*** Given information Section Begins ***
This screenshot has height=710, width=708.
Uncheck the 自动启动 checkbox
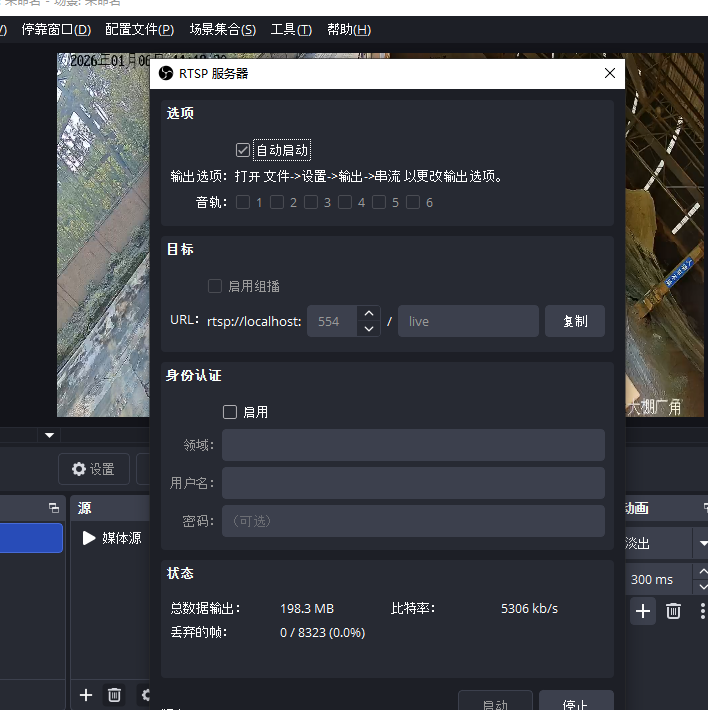tap(242, 150)
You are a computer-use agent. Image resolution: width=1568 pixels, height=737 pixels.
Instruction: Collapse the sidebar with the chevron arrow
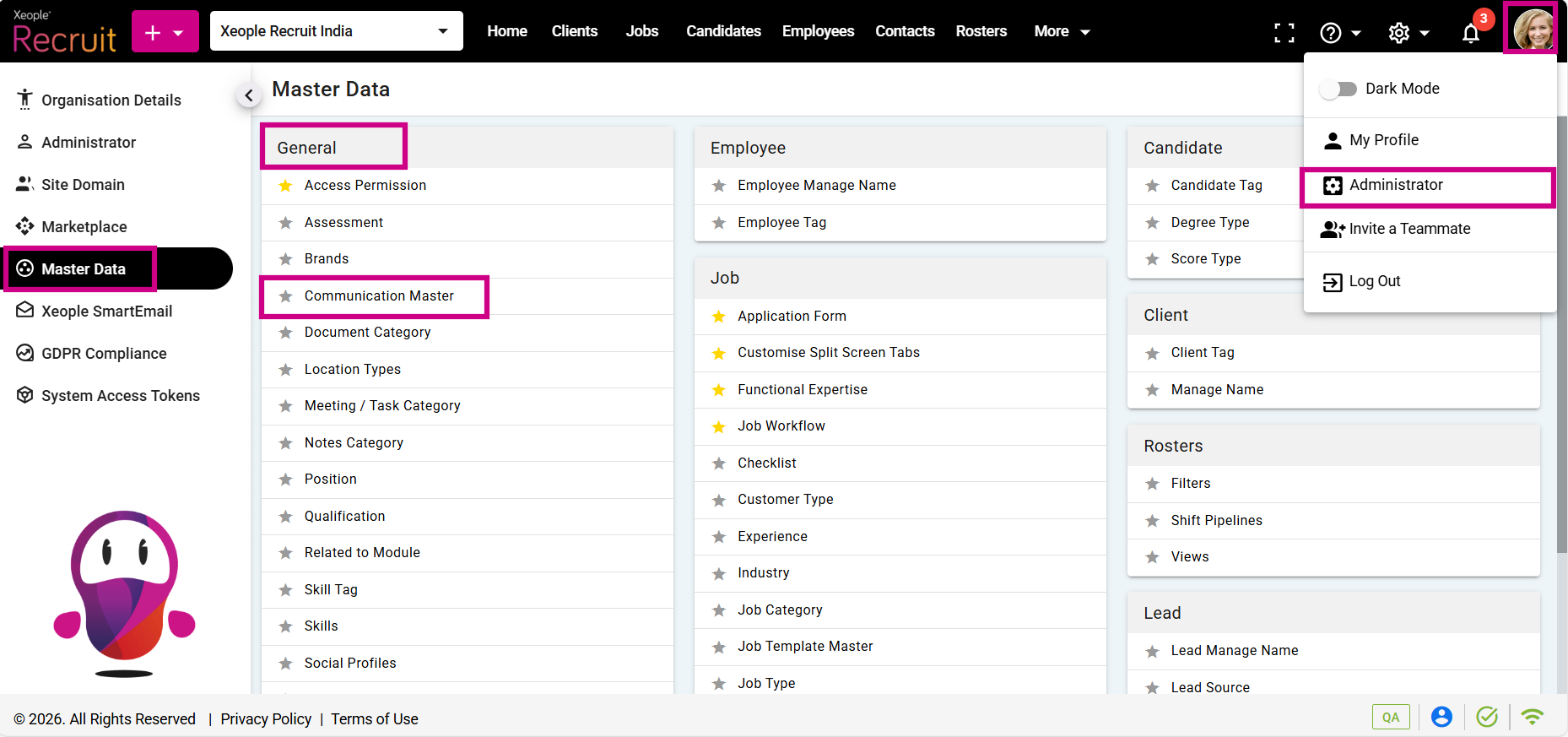(x=248, y=95)
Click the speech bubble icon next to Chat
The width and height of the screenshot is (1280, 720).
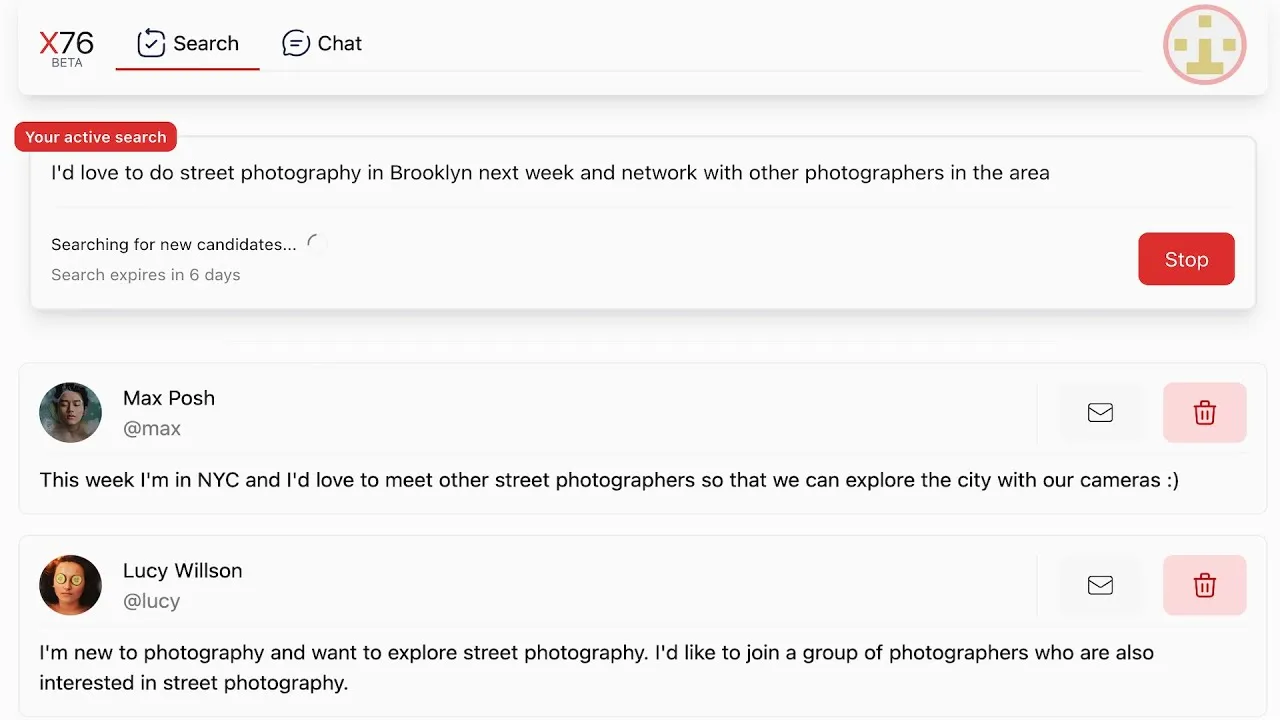pos(295,43)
*** Given information Section Ends ***
→ What you have to do
Any picture in the listing is to be omitted. Return exactly the lines from the one containing "Click the speech bubble icon next to Chat" through its last line, both included, and only those.

→ Expected output
Click the speech bubble icon next to Chat
The width and height of the screenshot is (1280, 720).
pos(295,43)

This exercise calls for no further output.